(Dataset records)
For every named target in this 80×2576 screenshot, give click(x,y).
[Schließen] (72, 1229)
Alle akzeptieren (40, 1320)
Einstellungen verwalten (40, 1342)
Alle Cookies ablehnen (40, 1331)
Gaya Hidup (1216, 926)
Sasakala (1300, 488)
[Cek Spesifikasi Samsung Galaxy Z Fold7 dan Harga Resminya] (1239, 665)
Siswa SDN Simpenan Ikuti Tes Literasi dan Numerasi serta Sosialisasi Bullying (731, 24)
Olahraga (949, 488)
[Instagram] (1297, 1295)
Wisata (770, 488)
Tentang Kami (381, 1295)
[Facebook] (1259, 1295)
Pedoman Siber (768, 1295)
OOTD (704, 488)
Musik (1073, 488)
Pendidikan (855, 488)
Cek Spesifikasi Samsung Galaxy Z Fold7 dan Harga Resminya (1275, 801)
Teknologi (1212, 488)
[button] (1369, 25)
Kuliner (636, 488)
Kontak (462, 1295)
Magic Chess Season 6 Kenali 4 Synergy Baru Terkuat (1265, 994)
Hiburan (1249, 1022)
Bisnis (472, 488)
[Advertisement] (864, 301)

- **WORK INSTRUCTIONS**: In the records above, some lines hold the word "Alle"; copy each such line.

- **SOLUTION FOR THIS EXERCISE**:
Alle akzeptieren (40, 1320)
Alle Cookies ablehnen (40, 1331)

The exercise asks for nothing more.